Les responsabilités des compagnies aériennes
Les compagnies aériennes ont des obligations légales et éthiques fondamentales en matière de protection des données de leurs passagers.
Obligations légales
- Respect du RGPD et des réglementations nationales sur la protection des données
- Notification des violations aux autorités compétentes dans les 72 heures
- Information claire et transparente des clients en cas d’incident
- Mise en place de mesures de sécurité proportionnées au risque
Démarches proactives
Au-delà des obligations légales, les compagnies aériennes devraient :
- Investir dans des audits de sécurité réguliers par des tiers indépendants
- Participer à des programmes de partage d’informations sur les menaces
- Collaborer avec les autorités pour améliorer les mécanismes de réponse aux incidents
- Former régulièrement leur personnel aux bonnes pratiques de cybersécurité
Transparence envers les clients
En cas d’incident, les compagnies aériennes doivent :
- Communiquer rapidement et de manière transparente
- Fournir des informations précises sur les données exposées
- Indiquer les mesures prises pour contenir la violation
- Proposer des solutions concrètes pour protéger les clients affectés
Cette approche proactive et transparente non seulement respecte les obligations légales, mais contribue également à maintenir la confiance des clients.
Conclusion - Vers une cybersécurité renforcée dans le transport aérien
Les récents incidents chez Qantas, WestJet et Envoy Air ne sont que la partie visible d’une tendance inquiétante : l’augmentation ciblée des cyberattaques contre le secteur aérien mondial. Ces violations ne représentent pas seulement un risque financier ou opérationnel pour les compagnies ; elles mettent en jeu la sécurité et la vie privée de millions de passagers dont les données les plus sensibles, notamment les passeports et documents d’identité, sont exposées.
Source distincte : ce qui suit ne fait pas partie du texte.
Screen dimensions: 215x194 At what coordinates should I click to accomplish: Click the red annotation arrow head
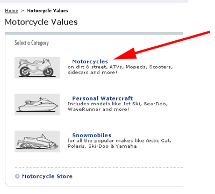[125, 54]
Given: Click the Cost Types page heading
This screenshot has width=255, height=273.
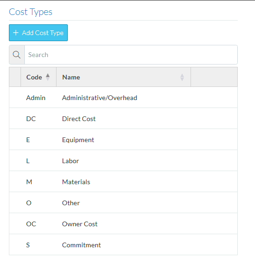Looking at the screenshot, I should 31,12.
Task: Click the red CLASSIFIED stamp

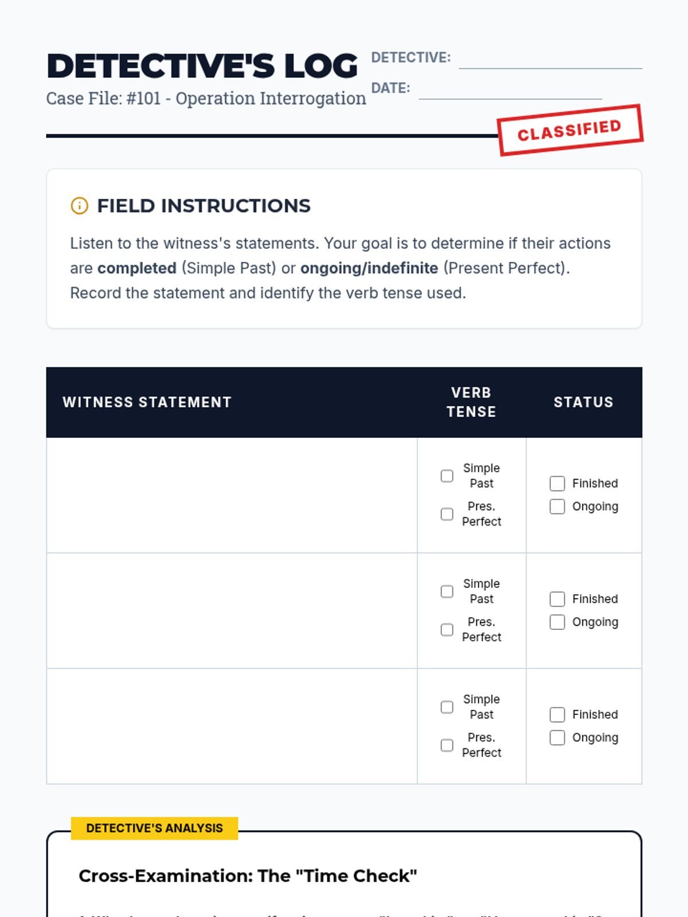Action: tap(570, 130)
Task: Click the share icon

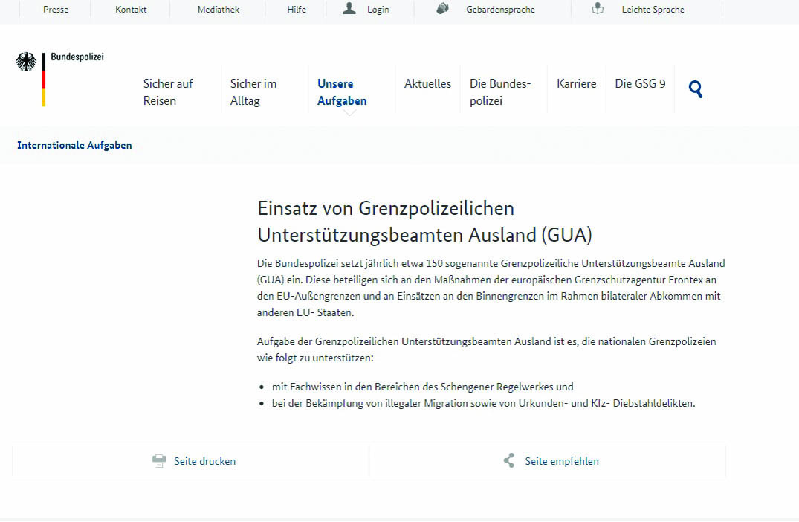Action: [509, 461]
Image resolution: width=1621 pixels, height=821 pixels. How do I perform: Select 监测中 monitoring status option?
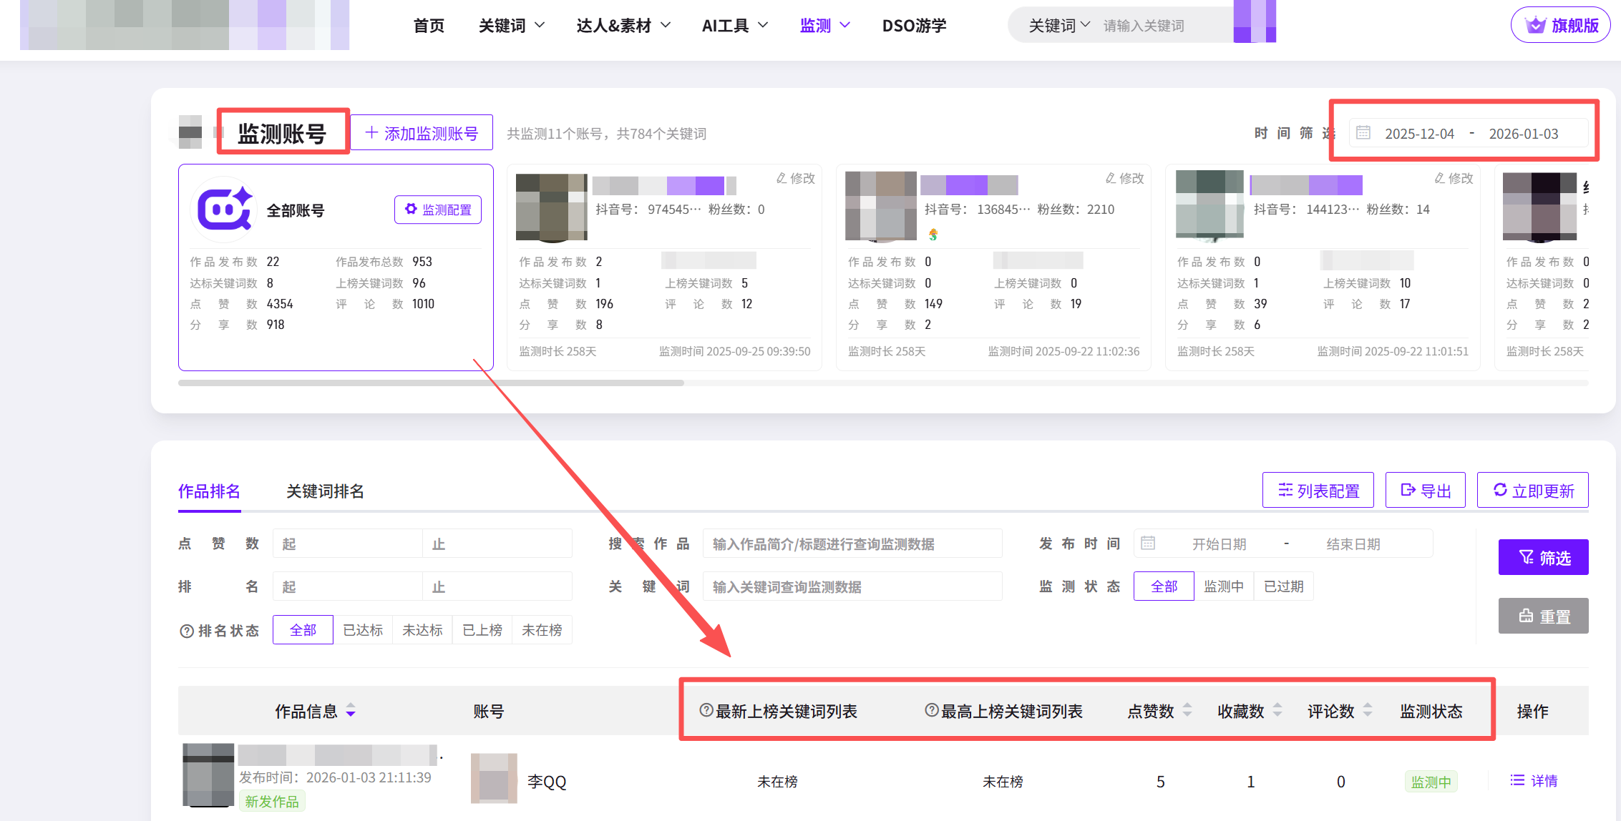1224,586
Le cas Qantas, bien que moins grave qu’il aurait pu l’être, illustre parfaitement les défis contemporains de la cybersécurité dans un secteur de plus en plus interconnecté. La dépendance aux fournisseurs tiers crée des vulnérabilités systémiques qu’aucune organisation ne peut ignorer. Comme le souligne Ron Zayas, PDG d’Incogni : «Les individus et les organisations doivent mieux protéger, et quand possible par tous les moyens nécessaires ne pas partager, les données sensibles dans une ère où elles sont désormais utilisées non seulement volées par les cybercriminels et les États-nations mais aussi par des organisations légitimes qui les utilisent à leurs propres fins pour manipuler des résultats spécifiques.»
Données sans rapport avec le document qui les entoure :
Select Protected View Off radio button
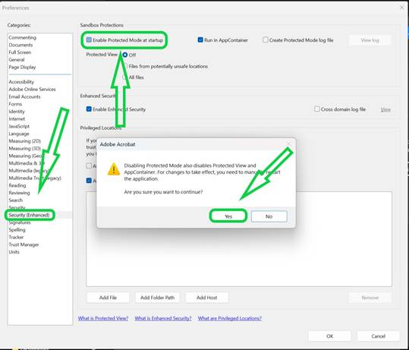 pyautogui.click(x=125, y=55)
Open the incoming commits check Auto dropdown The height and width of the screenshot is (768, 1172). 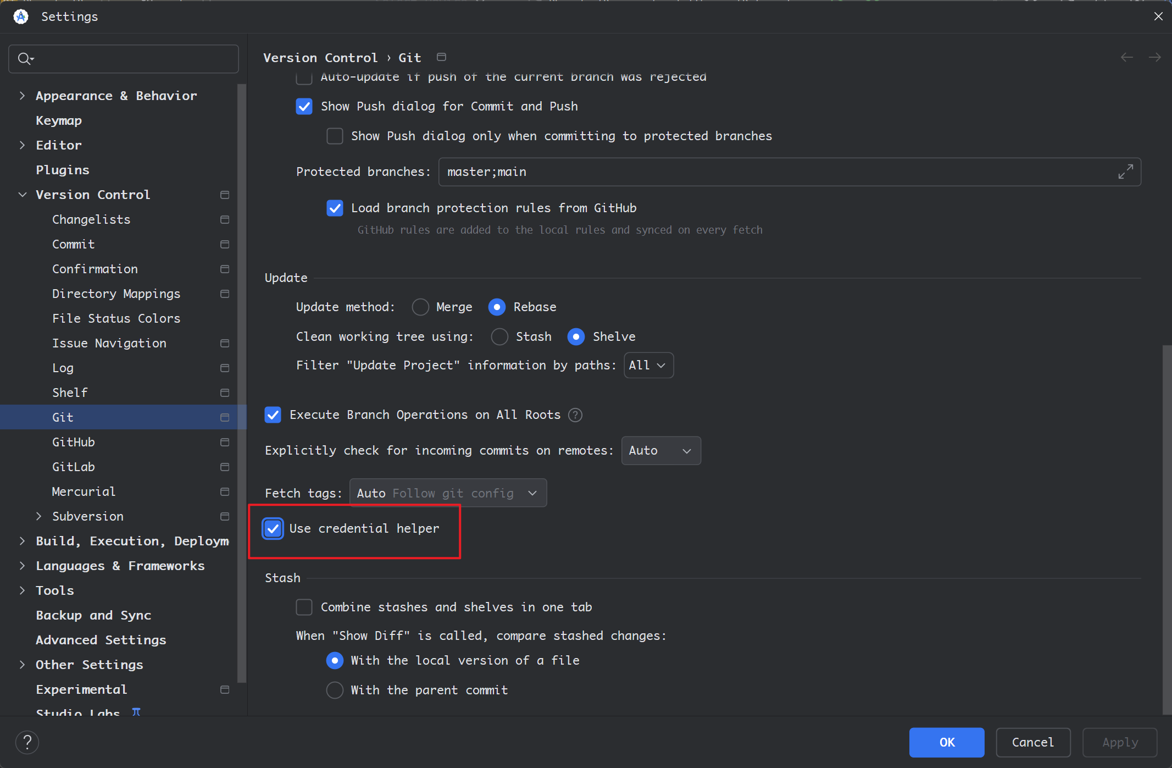[660, 451]
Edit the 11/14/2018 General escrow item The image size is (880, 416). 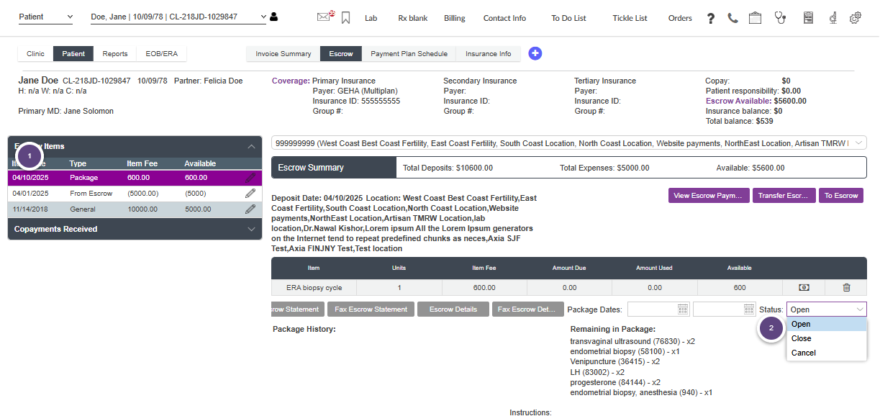(250, 209)
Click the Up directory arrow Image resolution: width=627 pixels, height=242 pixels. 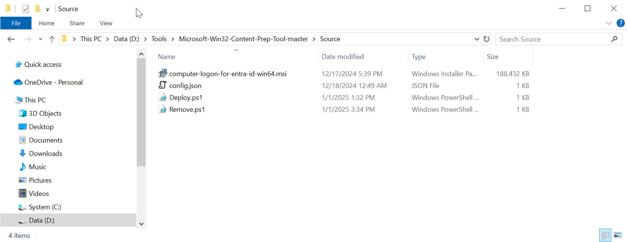click(x=52, y=39)
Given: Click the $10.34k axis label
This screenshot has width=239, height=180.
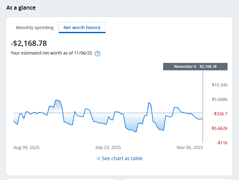Looking at the screenshot, I should (x=219, y=85).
Face à ces défis, une approche multi-parties prenantes est indispensable : compagnies aériennes, fournisseurs, régulateurs et passagers doivent chacun jouer leur rôle dans la création d’un écosystème de transport aérien numérique résilient. La cybersécurité n’est plus une option mais une condition essentielle de la confiance dans le transport aérien moderne.